● Short exercise
Reproduce the material below verbatim, line for line, without any alteration.

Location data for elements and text
"""
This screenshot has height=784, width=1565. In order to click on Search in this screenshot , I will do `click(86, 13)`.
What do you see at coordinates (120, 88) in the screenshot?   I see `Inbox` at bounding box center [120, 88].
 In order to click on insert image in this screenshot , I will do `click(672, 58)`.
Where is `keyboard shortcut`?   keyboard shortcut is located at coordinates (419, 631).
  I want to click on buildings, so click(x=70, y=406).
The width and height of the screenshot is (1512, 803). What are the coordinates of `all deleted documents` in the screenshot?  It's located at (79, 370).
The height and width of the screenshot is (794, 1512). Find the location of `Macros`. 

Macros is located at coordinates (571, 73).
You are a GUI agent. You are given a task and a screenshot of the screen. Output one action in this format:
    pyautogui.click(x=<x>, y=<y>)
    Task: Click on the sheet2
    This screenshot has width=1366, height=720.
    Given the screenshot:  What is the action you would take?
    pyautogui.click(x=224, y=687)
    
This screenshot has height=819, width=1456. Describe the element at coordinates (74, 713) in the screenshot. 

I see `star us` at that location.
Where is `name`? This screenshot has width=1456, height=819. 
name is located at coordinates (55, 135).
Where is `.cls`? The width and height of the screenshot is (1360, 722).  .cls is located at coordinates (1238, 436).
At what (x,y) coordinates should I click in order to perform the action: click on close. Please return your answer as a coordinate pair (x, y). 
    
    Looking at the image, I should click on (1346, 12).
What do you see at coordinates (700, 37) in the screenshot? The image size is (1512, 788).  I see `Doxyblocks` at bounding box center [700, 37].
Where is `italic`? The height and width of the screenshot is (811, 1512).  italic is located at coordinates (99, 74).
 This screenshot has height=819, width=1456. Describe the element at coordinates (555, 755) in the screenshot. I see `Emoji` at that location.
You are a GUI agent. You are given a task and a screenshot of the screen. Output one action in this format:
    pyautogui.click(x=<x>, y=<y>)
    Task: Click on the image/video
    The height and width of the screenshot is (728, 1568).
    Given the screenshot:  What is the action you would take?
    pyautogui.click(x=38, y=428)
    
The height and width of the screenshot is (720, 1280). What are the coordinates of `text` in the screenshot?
"""
● Task response
This screenshot has height=784, width=1565. In order to click on Search in this screenshot , I will do `click(86, 13)`.
What do you see at coordinates (120, 88) in the screenshot?   I see `Inbox` at bounding box center [120, 88].
 In order to click on insert image in this screenshot , I will do `click(672, 58)`.
Where is `keyboard shortcut`?   keyboard shortcut is located at coordinates (419, 631).
  I want to click on buildings, so click(x=70, y=406).
The width and height of the screenshot is (1512, 803). What are the coordinates of `all deleted documents` in the screenshot?  It's located at (79, 370).
The height and width of the screenshot is (794, 1512). Find the location of `Macros`. 

Macros is located at coordinates (571, 73).
You are a GUI agent. You are given a task and a screenshot of the screen. Output one action in this format:
    pyautogui.click(x=<x>, y=<y>)
    Task: Click on the sheet2
    This screenshot has width=1366, height=720.
    Given the screenshot:  What is the action you would take?
    pyautogui.click(x=224, y=687)
    
This screenshot has height=819, width=1456. Describe the element at coordinates (74, 713) in the screenshot. 

I see `star us` at that location.
Where is `name`? This screenshot has width=1456, height=819. 
name is located at coordinates (55, 135).
Where is `.cls`? The width and height of the screenshot is (1360, 722).  .cls is located at coordinates (1238, 436).
At what (x,y) coordinates should I click in order to perform the action: click on close. Please return your answer as a coordinate pair (x, y). 
    
    Looking at the image, I should click on (1346, 12).
What do you see at coordinates (700, 37) in the screenshot? The image size is (1512, 788).  I see `Doxyblocks` at bounding box center [700, 37].
Where is `italic`? The height and width of the screenshot is (811, 1512).  italic is located at coordinates (99, 74).
 This screenshot has height=819, width=1456. Describe the element at coordinates (555, 755) in the screenshot. I see `Emoji` at that location.
You are a GUI agent. You are given a task and a screenshot of the screen. Output one action in this format:
    pyautogui.click(x=<x>, y=<y>)
    Task: Click on the image/video
    The height and width of the screenshot is (728, 1568).
    Given the screenshot:  What is the action you would take?
    pyautogui.click(x=38, y=428)
    
The height and width of the screenshot is (720, 1280). What are the coordinates of `text` in the screenshot?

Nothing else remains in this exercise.